(EXCERPTED DATA)
* begin *

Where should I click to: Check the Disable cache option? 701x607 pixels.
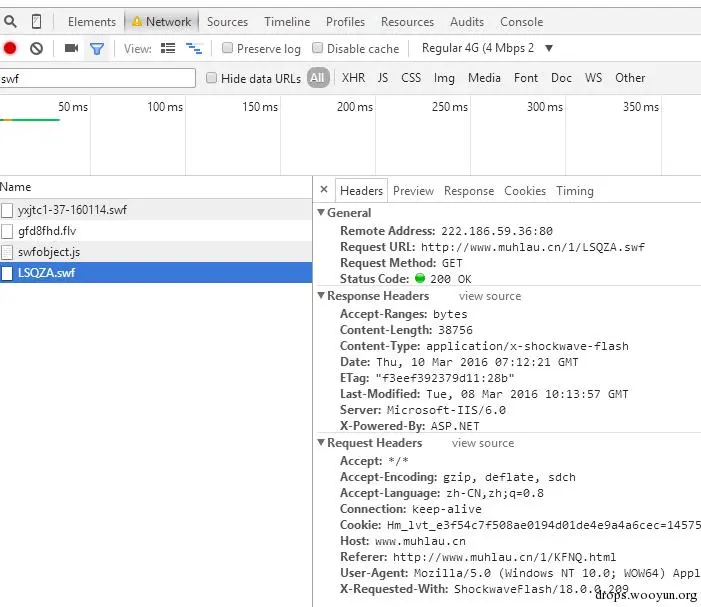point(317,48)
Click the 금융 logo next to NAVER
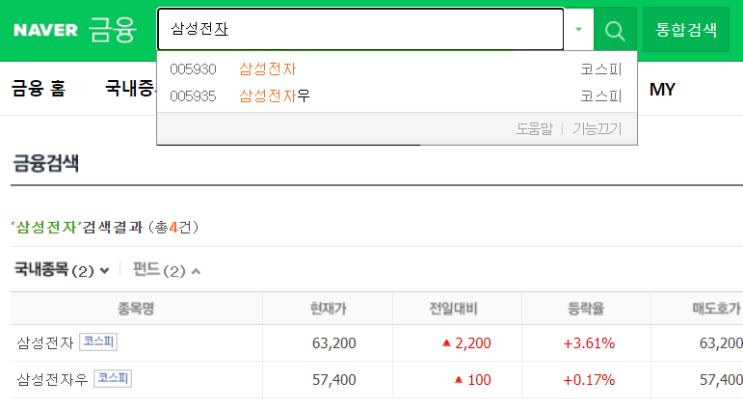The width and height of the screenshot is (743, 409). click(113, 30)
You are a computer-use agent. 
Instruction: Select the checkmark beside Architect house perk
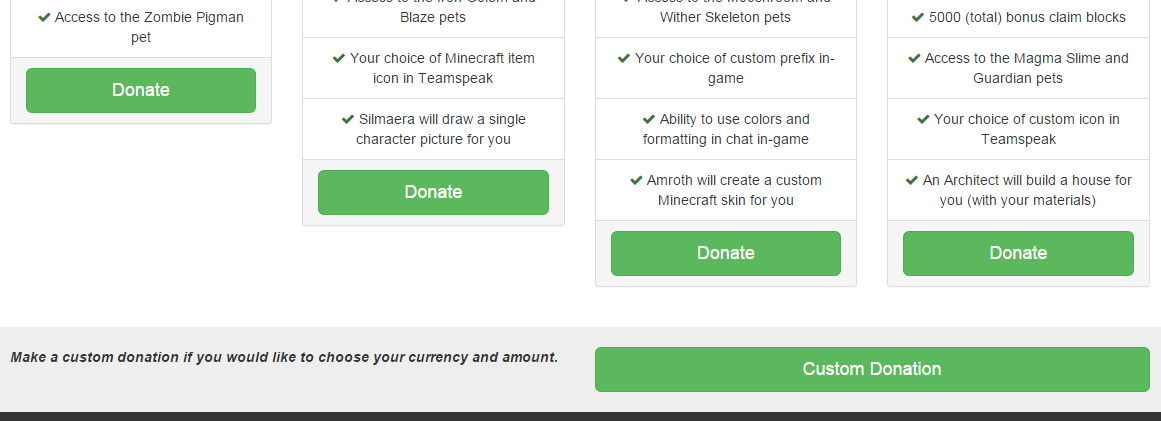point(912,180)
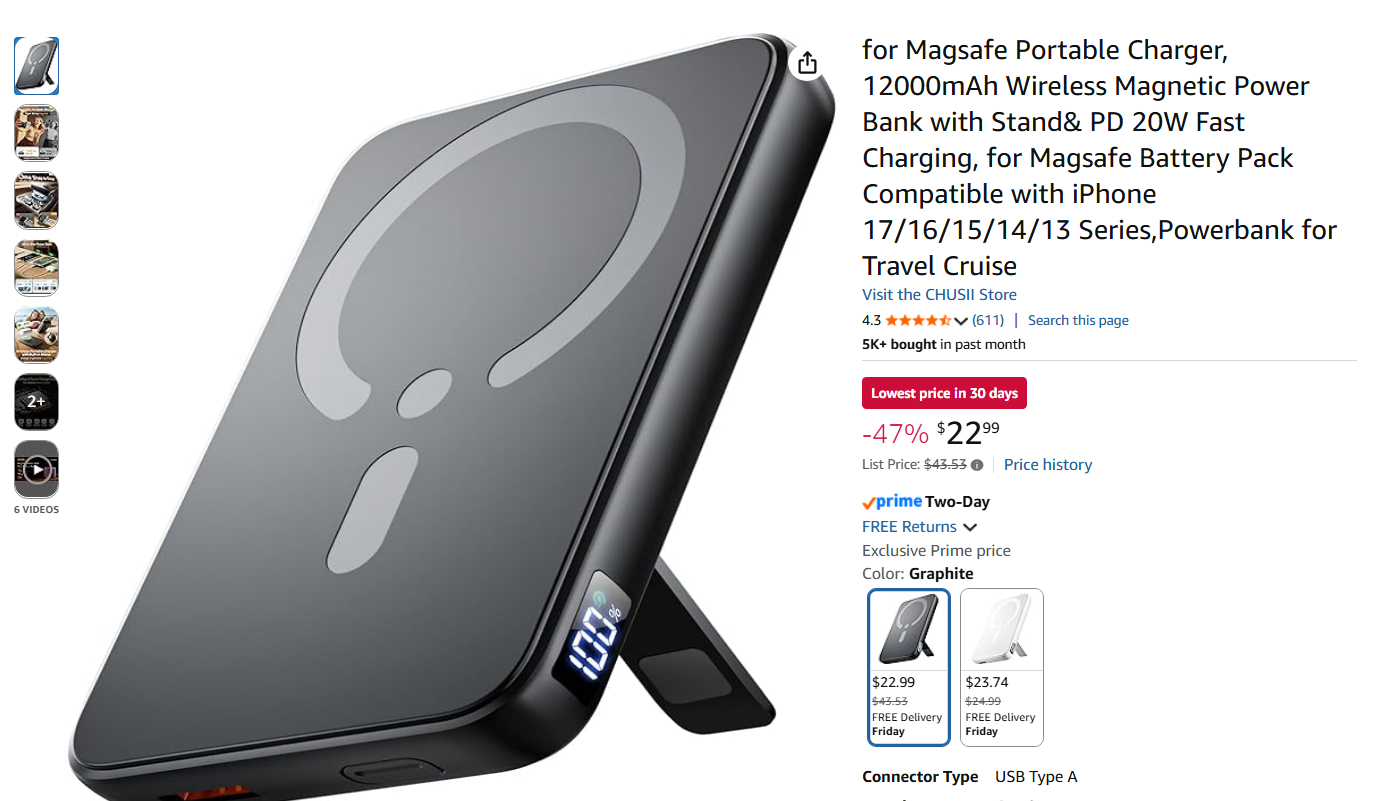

* end *

(EXERCISE)
Reproduce the data above verbatim, line for line, and leave the pictures out of your output.

(THE ANSWER)
Where should I click to: Check the Disable cache option? 701x607 pixels.
point(317,48)
Click the 금융 logo next to NAVER
The width and height of the screenshot is (743, 409). click(113, 30)
You are a computer-use agent. 
Instruction: Select the checkmark beside Architect house perk
point(912,180)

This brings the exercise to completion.